A Low Complex Algorithm for Detection of Sleep Apnea from ECG Signals using Sliding SSA Combined with PCA, KPCA, and SPPCA

Sleep apnea is a potentially life-threatening sleep condition in which breathing stops and resumes repeatedly. It is caused by breathing pauses during sleep, which leads to frequent awakenings. As we all know, computational time and efficiency are essential in the healthcare industry; to address this issue, we proposed an algorithm that performs more computations in less time without compromising the machine learning model’s performance. This study employs a unique technique called Sliding Singular Spectrum Analysis (SSSA) to decompose and de-noise the ECG signals. To identify the significant apnea and non-apnea components from the pre-processed ECG data and to reduce the dimensionality, we used Principal Component Analysis (PCA), Kernal PCA (KPCA), and Sub-Pattern based PCA (SPPCA).
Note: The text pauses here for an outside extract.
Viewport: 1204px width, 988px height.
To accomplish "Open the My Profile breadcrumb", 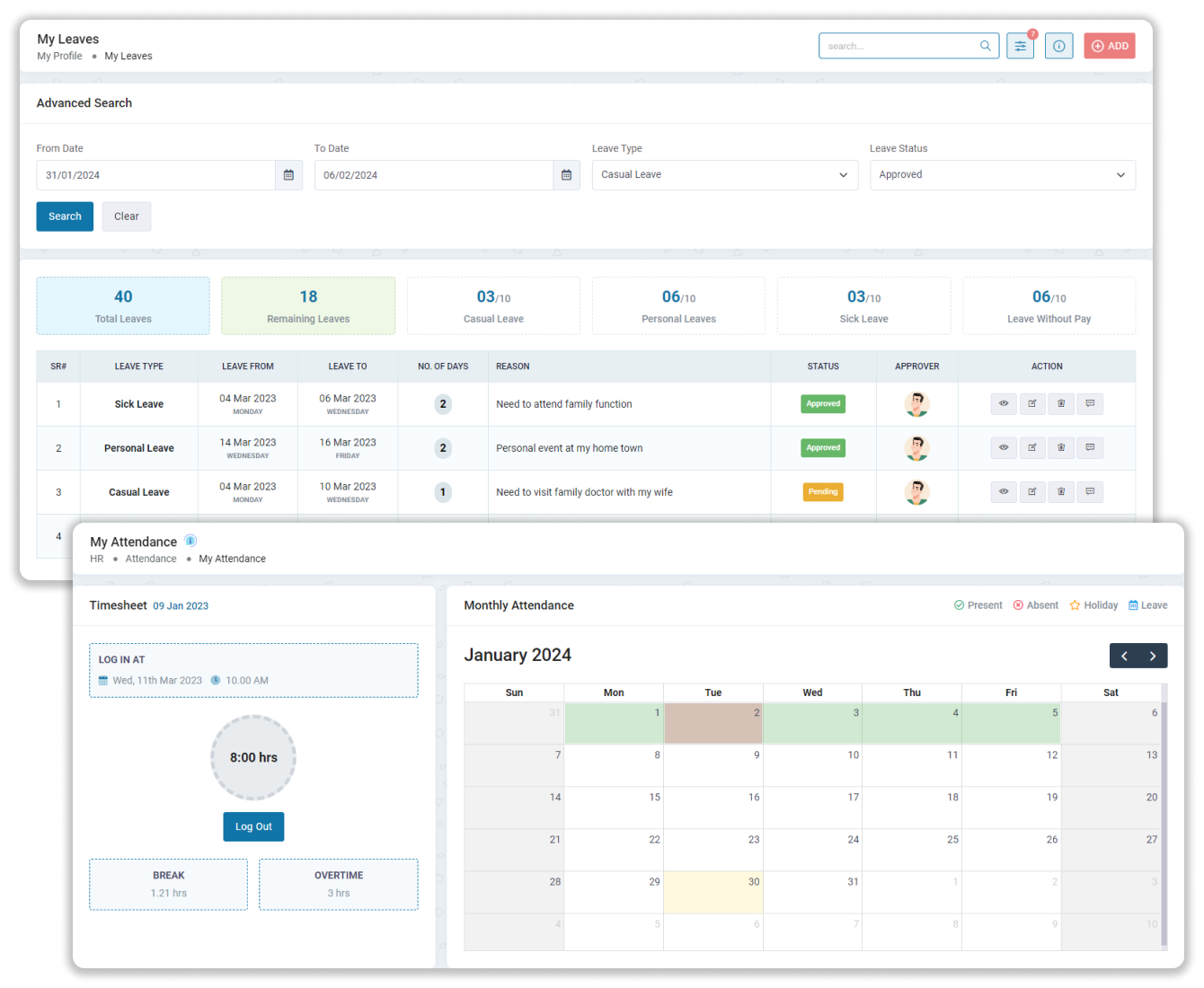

These characteristics were then used to train and evaluate various machine learning models, including KNN, SVM, GaussianNB, SGD, and XGBoost, to distinguish between apnea and non-apnea ECG data. The publicly available Physionet Apnea-ECG database is used for the simulation of the proposed algorithm. To verify the performance of machine learning models, we have calculated various metrics like accuracy, precision, recall and F1 score. The validation of the proposed method is done by comparing the classification metrics with the latest state-of-the-art works.